After scrapping a proposed $9 million contract for Chevron Energy Solutions last week, the Central Westmoreland Career and Technology Center's leadership is seeking a new construction manager for a renovation to the 38-year-old vo-tech building in New Stanton.

The center's Joint Operating Committee — comprised of school board members from the nine participating districts — wants to interview three prospective construction managers before its Feb. 27 meeting in preparation for a new 60-day window for soliciting project bids.

Committee members on Jan. 30 unanimously rescinded the center's proposed deal for Chevron, which would have been the construction manager and contractor through terms of the Act 39, the Guaranteed Energy Savings Act.

The first major renovation in the center's history required support from all nine school boards, but Norwin officials declined to vote on it and the Hempfield Area and Belle Vernon Area boards didn't put it on their agendas last month. Southmoreland delayed its scheduled vote until after the vo-tech meeting.

Barb Viola, who is president of the vo-tech committee, said her colleagues on the Norwin School Board were concerned about the previous request for proposals for the project. When it was bid out last year, Chevron was one of only two contractors that applied within the 30-day window.

Some committee members said they wanted a professional consultant to review the project specifications, questioning if Chevron might have “padded” its proposal to increase the cost. Toward the end of January, vo-tech administrators received information from Chevron that it was willing to reduce the cost to about $8.1 million.

Viola said she hopes six or seven firms bid on the project this time around.

“It's not a ‘no' to the project,” Viola said of Norwin's decision. “It's the way (the bids) went out.”

Hempfield School Board member Bob McDonald said financing was among the district's concerns because officials wanted information about potentially floating a bond.

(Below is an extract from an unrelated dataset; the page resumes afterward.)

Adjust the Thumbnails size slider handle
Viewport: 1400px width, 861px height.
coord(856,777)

With the Chevron deal, districts would have been required to contribute upfront costs toward improvements that were projected to reduce energy costs in the long run.

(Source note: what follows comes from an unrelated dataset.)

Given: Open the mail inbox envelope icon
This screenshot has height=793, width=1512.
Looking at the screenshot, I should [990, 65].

The vo-tech committee last week appointed Penn-Trafford Superintendent Thomas Butler, Yough School Board member Karl Spudy and the vo-tech's assistant administrative director, Jeffrey Geesey, to identify three prospective construction managers for the project.

Butler said officials hope to be able to select a contractor in May so work may begin soon after.

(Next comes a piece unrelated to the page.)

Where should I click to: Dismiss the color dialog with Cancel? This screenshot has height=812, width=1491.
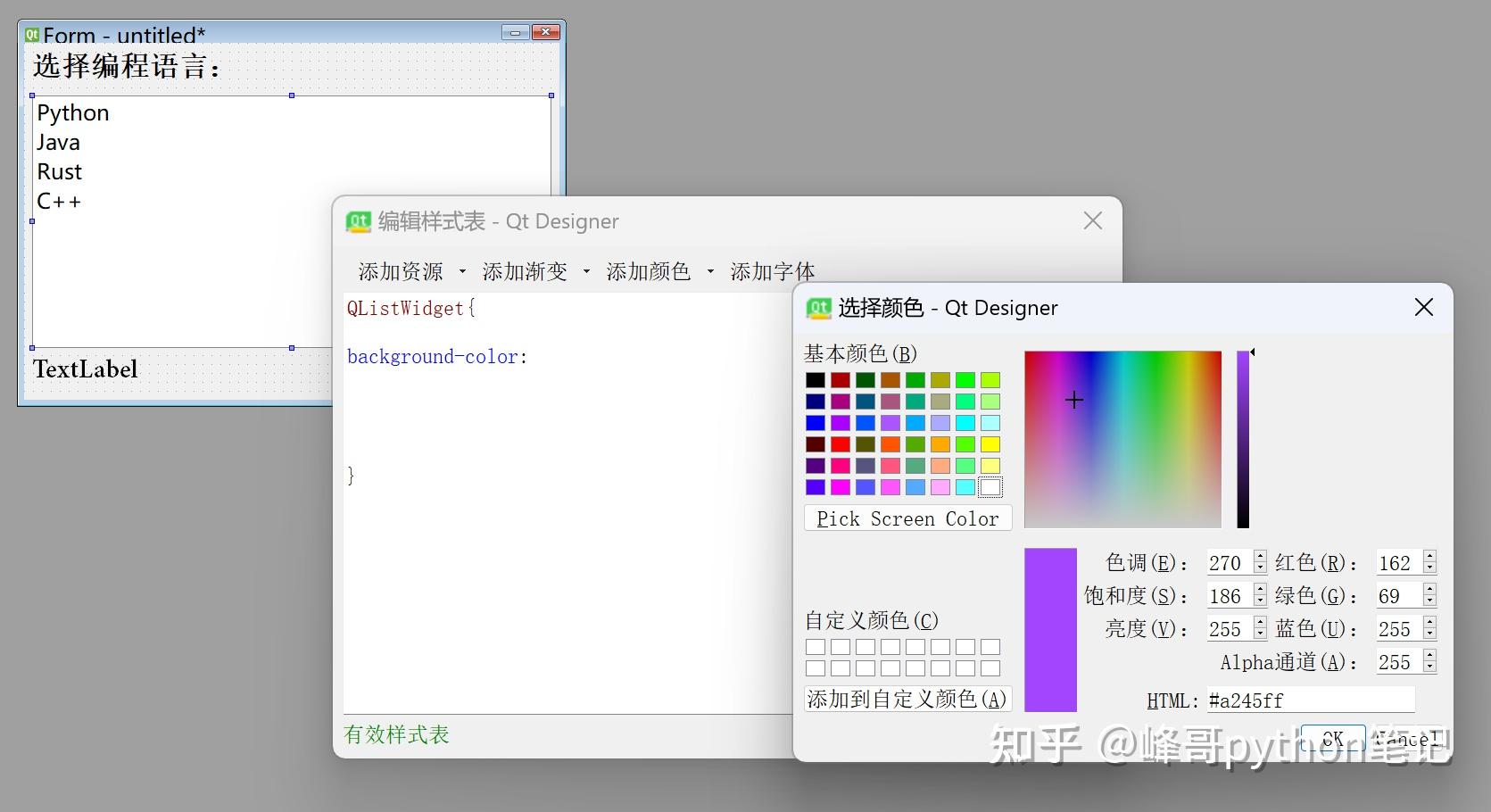[1407, 739]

The project would include upgrading the building's heating and cooling systems and replacing the roof and windows, among other improvements to the mechanical areas in the center.

Under the existing conditions, the vo-tech cannot run its welding programs at the center because the exhaust system is not up to code, Butler said.

Nick Petrucci, who is Penn-Trafford's representative on the vo-tech committee, said he is frustrated by the delay in the project because he worries that the center's three boilers might fail before the end of the school year. The center might have to shut down for six to eight weeks if the boilers fail before summer, he said.

“I personally want those boilers done this summer,” Petrucci said. “You're pushing year 39 on boilers that are about 15 years past their life-expectancy.”

CWCTC Director Brad Elwood conceded that the conditions of the boilers are a concern.

“We've been fortunate so far,” he said.